If f(x)=g(x) * h(x) then
f'(x)=g(x) * h'(x) + g'(x) * h(x)
now if h(x)= (x-2)^.5 then
h'(x) =.5 * (x-2)^-.5 *1
and if g(x)=(x^2-3)^3 then
g'(x)=3(x^2-3)^2 *(2x)
what is the product rule? Explain and provide an example
what is the product rule? Explain and provide an example
Please help me with dis problem....
Y=(2-5x)^2
The product rule is a differentiation rule used to find the derivative of a function that is the product of two other functions.
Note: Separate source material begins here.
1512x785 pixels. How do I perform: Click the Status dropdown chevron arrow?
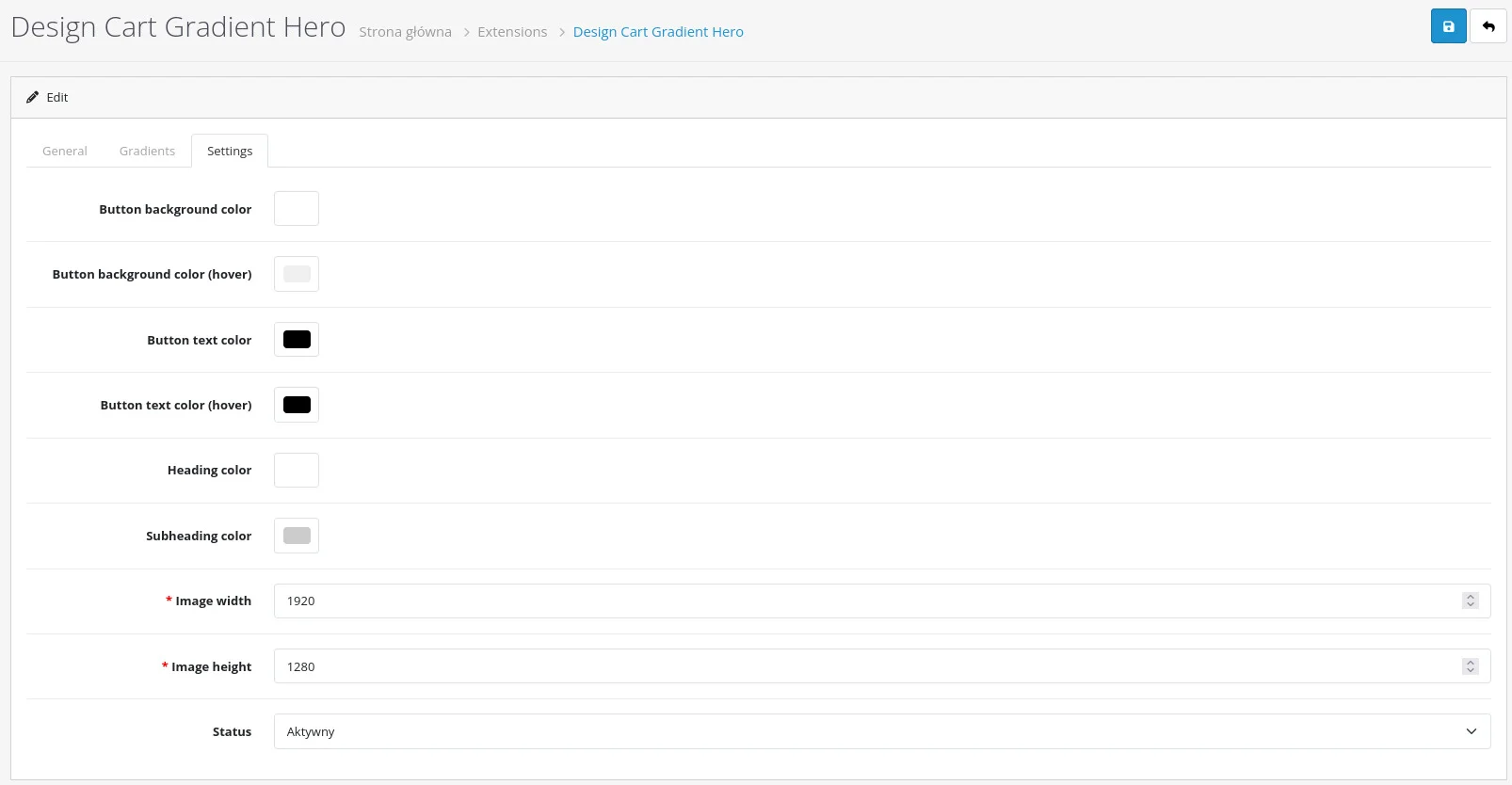[1472, 731]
It is often used when we have a function that cannot be easily differentiated directly.
The product rule states that if we have two functions, u(x) and v(x), their product f(x) = u(x) * v(x) can be differentiated using the following formula:
f'(x) = u(x) * v'(x) + v(x) * u'(x)
In simple terms, this means that to find the derivative of a function that is the product of two other functions, we differentiate one function and multiply it by the other, then differentiate the second function and multiply it by the first, finally adding the two together.
Here's an example to help illustrate the product rule:
Let's say we have the function f(x) = x^2 * sin(x). To find the derivative f'(x) using the product rule, we differentiate each part separately.
Let u(x) = x^2 and v(x) = sin(x).
Now let's find the derivatives:
u'(x) = 2x (by power rule) and v'(x) = cos(x) (by derivative of sine).
Applying the product rule:
f'(x) = u(x) * v'(x) + v(x) * u'(x)
= (x^2) * (cos(x)) + (sin(x)) * (2x)
So, the derivative of f(x) = x^2 * sin(x) is f'(x) = x^2 * cos(x) + 2x * sin(x).
Make sure to check your calculation once again using the corrected product rule approach.